WASHINGTON (WASHINGTON POST) - Defence Secretary Jim Mattis said he had never spoken to President Donald Trump about leaving his position and was continuing to do his job, a day after Trump derided him as "sort of a Democrat" in an interview with CBS News' "60 Minutes" and said "it could be" that the Pentagon chief is leaving his post.
Mattis, who was speaking to reporters en route to Vietnam, said he had never registered for any political party, having joined the military when he was 18 years old and adhered to its apolitical underpinnings as Republicans and Democrats alike came and went as commander in chief.
"Where am I today? I'm a member of the president's administration. And you have seen President Donald Trump's military policies, security policies, reaping significant bipartisan support," the 68-year-old retired Marine Corps general said, according to a transcript released by the Pentagon.
"When you think 83 per cent of the U.S. Congress voting the same way on an issue put forward by the Republican president, you can see that my portfolio is bipartisan by its very basis, and that is the protection of the United States," Mattis added.
Mattis said he had not spoken to Trump about the comments on "60 Minutes" and didn't watch the interview.
"We continue in the Department of Defence to do our job," he said. "It's no problem."
“He said, ‘I’m 100 percent with you’,” Mattis said.
Questions about Mattis' future in the administration have arisen pointedly in recent weeks, particularly after journalist Bob Woodward released a book claiming that the defence secretary had said the president had the understanding of a fifth- or sixth-grader. Mattis denied making the comments and dismissed Woodward's reporting as fiction.
Though talk of Mattis' departure had settled down, Nikki Haley's resignation as the ambassador to the United Nations reignited the speculation, which Trump fuelled further in his interview over the weekend.

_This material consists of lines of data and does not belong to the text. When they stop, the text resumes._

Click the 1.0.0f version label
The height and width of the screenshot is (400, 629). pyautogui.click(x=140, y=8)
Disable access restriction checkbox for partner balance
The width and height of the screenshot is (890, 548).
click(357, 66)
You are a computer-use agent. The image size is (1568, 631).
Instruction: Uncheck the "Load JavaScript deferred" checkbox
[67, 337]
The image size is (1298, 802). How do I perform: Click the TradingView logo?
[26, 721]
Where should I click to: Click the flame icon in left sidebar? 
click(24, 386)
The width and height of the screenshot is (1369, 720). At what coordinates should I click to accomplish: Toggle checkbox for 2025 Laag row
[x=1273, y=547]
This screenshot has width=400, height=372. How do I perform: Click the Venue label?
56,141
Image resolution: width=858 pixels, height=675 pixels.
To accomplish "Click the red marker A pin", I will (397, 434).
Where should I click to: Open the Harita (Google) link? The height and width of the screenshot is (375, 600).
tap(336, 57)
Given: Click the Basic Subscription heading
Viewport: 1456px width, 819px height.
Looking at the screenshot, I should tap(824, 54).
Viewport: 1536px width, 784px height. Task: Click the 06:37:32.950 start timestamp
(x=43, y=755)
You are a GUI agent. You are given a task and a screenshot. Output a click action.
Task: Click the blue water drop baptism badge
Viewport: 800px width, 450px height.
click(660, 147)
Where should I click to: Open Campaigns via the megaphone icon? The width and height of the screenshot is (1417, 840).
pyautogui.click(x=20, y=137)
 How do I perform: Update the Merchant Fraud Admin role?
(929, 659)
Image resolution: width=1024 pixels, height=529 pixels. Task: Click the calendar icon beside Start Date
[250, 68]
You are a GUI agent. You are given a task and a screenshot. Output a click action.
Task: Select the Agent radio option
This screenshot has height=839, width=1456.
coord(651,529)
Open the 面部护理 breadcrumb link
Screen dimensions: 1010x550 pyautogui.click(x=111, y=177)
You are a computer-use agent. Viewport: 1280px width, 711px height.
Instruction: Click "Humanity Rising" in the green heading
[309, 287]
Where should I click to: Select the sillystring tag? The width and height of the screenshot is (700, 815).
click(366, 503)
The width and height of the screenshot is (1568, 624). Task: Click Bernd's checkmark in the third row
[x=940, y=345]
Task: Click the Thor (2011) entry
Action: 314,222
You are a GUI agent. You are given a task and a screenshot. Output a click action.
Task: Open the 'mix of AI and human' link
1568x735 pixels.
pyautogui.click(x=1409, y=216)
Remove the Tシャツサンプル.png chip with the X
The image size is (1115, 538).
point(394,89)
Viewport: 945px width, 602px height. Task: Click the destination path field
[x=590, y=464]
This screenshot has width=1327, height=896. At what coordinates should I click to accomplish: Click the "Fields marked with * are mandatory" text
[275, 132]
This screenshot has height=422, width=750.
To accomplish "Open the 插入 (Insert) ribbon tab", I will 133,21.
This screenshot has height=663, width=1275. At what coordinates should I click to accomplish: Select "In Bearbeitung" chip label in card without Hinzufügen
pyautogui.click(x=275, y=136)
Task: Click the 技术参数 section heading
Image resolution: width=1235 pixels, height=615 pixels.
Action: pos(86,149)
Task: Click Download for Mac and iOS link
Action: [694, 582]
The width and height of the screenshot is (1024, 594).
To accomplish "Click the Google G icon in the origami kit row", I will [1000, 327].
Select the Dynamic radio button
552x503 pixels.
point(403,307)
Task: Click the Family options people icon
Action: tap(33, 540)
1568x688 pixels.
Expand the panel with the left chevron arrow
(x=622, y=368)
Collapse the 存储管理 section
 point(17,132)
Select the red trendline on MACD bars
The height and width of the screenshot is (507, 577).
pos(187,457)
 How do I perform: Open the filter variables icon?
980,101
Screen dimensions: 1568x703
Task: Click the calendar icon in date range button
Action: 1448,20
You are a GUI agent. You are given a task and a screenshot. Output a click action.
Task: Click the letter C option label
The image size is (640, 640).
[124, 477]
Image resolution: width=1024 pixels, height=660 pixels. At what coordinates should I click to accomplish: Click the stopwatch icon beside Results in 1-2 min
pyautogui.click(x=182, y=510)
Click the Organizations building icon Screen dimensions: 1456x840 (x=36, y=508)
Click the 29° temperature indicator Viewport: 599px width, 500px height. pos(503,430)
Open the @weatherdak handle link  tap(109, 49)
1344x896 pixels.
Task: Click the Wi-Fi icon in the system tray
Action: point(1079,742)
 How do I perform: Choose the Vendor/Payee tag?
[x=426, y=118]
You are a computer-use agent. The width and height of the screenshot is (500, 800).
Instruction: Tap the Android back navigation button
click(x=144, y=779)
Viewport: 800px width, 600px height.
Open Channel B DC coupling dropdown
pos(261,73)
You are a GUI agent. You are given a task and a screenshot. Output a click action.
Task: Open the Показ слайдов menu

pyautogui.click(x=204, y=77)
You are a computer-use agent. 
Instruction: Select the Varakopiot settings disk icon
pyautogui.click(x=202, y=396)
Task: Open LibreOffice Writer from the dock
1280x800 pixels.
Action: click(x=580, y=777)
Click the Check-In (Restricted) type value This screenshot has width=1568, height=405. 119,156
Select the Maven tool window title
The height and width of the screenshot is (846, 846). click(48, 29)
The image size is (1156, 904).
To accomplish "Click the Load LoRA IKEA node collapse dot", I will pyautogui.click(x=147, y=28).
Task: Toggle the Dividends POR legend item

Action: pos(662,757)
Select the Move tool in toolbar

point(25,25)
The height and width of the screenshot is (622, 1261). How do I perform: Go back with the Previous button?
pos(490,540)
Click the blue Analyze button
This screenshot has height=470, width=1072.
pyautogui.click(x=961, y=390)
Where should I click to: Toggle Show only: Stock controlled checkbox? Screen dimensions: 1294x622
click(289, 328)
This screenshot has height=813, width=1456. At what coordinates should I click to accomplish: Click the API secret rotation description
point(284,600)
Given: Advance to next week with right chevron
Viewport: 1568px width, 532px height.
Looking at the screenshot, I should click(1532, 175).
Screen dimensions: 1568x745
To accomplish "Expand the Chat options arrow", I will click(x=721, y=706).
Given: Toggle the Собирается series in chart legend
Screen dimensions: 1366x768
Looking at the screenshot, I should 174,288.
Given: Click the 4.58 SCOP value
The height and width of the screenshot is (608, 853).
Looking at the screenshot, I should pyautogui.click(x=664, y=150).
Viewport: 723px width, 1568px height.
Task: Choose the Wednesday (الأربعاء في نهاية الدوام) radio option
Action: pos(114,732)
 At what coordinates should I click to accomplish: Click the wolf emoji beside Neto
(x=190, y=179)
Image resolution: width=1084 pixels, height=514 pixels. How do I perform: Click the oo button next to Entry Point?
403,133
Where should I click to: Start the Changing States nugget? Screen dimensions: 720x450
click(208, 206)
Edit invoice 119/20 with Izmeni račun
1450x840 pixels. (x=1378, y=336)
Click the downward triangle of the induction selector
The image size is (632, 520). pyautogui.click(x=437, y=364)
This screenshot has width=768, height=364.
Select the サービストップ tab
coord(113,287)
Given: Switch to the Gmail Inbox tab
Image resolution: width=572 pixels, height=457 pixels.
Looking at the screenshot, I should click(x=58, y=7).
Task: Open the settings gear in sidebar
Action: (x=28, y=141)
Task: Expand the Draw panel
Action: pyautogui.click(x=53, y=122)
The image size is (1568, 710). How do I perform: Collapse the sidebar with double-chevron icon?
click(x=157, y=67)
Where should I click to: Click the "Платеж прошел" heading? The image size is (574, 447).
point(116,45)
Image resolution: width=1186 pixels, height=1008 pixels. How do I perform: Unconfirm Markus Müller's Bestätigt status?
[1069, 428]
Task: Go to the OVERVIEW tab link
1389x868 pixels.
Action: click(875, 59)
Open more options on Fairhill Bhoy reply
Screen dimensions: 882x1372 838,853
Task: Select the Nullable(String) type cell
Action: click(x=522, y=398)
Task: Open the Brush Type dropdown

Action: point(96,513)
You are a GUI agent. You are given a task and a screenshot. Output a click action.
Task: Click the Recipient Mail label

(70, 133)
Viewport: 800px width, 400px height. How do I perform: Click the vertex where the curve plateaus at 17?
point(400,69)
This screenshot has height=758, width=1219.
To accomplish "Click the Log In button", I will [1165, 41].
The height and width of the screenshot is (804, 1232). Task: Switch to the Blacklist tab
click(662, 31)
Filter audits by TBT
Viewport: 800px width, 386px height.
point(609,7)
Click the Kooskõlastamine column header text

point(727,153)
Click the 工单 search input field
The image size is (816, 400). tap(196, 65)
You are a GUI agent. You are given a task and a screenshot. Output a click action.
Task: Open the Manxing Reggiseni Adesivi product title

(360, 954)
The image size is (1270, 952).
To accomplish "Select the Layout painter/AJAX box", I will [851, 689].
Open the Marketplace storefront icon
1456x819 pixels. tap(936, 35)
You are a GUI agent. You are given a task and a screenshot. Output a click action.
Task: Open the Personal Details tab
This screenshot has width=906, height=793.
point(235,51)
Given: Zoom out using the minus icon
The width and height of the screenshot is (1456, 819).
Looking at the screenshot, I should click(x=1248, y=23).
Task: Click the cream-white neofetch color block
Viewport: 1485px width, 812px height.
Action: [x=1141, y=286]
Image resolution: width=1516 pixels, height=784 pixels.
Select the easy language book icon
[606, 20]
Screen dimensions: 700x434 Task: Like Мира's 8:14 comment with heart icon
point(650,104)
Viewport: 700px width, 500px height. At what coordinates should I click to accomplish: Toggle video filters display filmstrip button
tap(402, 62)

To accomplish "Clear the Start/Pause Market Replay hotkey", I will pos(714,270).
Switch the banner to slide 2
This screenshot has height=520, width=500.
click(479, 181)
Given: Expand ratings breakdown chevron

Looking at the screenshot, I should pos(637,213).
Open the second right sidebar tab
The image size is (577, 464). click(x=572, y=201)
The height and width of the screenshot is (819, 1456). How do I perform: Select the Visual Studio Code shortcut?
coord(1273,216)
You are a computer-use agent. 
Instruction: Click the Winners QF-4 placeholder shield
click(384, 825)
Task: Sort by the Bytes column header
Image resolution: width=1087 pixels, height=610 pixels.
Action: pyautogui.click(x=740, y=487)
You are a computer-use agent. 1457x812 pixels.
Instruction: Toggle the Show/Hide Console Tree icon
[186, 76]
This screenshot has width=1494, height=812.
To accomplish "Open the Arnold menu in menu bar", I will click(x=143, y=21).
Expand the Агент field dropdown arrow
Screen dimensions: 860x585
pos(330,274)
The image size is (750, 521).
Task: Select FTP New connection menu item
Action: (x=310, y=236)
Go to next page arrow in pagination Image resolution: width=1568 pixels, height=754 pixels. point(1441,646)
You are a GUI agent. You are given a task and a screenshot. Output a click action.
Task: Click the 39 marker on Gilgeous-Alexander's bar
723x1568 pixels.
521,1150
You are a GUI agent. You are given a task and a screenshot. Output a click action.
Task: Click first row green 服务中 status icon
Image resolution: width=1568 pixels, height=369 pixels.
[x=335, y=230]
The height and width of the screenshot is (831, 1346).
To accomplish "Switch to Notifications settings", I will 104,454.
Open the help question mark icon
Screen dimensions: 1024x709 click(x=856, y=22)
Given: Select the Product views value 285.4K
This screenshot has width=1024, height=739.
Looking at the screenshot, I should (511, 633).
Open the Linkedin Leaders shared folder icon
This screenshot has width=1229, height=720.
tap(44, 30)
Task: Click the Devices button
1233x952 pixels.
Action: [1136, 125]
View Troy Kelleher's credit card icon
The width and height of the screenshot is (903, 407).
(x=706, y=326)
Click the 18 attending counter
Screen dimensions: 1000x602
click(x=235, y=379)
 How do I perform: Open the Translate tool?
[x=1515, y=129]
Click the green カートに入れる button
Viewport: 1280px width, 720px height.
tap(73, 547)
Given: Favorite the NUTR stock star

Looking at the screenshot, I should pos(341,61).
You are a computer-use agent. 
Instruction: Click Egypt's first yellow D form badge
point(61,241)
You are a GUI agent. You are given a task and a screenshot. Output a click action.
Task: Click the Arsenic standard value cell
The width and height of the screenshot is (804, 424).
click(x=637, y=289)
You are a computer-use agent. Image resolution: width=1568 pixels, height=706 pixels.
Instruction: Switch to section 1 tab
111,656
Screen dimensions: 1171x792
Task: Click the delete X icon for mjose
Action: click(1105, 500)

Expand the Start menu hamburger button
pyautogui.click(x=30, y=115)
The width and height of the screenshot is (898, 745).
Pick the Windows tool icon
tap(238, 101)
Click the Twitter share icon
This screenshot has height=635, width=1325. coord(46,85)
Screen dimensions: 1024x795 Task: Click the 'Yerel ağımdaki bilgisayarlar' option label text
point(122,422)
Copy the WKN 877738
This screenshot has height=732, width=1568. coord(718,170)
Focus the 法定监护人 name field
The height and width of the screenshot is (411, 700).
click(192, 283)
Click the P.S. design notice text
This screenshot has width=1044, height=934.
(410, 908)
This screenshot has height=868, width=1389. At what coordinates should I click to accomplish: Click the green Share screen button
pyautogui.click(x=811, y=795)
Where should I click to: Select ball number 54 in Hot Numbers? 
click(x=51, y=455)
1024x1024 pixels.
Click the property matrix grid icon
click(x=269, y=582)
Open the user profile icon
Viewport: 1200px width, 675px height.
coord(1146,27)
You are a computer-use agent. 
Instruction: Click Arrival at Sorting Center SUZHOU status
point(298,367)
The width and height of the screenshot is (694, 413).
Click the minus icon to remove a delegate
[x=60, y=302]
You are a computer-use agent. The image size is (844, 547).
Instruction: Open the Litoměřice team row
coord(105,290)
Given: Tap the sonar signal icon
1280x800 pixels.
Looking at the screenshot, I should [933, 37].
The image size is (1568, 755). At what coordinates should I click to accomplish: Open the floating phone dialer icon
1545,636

"I think he's sort of a Democrat, if you want to know the truth," Trump said.
"But General Mattis is a good guy. We get along very well. He may leave. I mean, at some point, everybody leaves. Everybody. People leave. That's Washington."
Mattis has also split with the president on key policy issues. He advocated for an extended presence in Afghanistan, pushed to keep the United States in the Iran nuclear deal and argued against the cancellation of certain military exercises with South Korea as part of nuclear talks with Pyongyang.
The defence secretary declined to detail his thoughts about Saudi Arabia's alleged killing of Washington Post contributor Jamal Khashoggi in Turkey and said he would wait until Secretary of State Mike Pompeo's return from Riyadh.
"I need to have the facts first. I know it's unusual at times in government circles. Some people talk quickly," Mattis said. "I think the secretary of state will be airborne shortly. And we will know more when he gets back. And that'll be very, very soon. So I want to wait until I have facts before I start talking, because facts will determine where I stand."
Mattis said the fact that Pompeo, the most senior Cabinet official in the United States, was going to the region as a result gave "an idea of the priority the president has placed on getting the facts."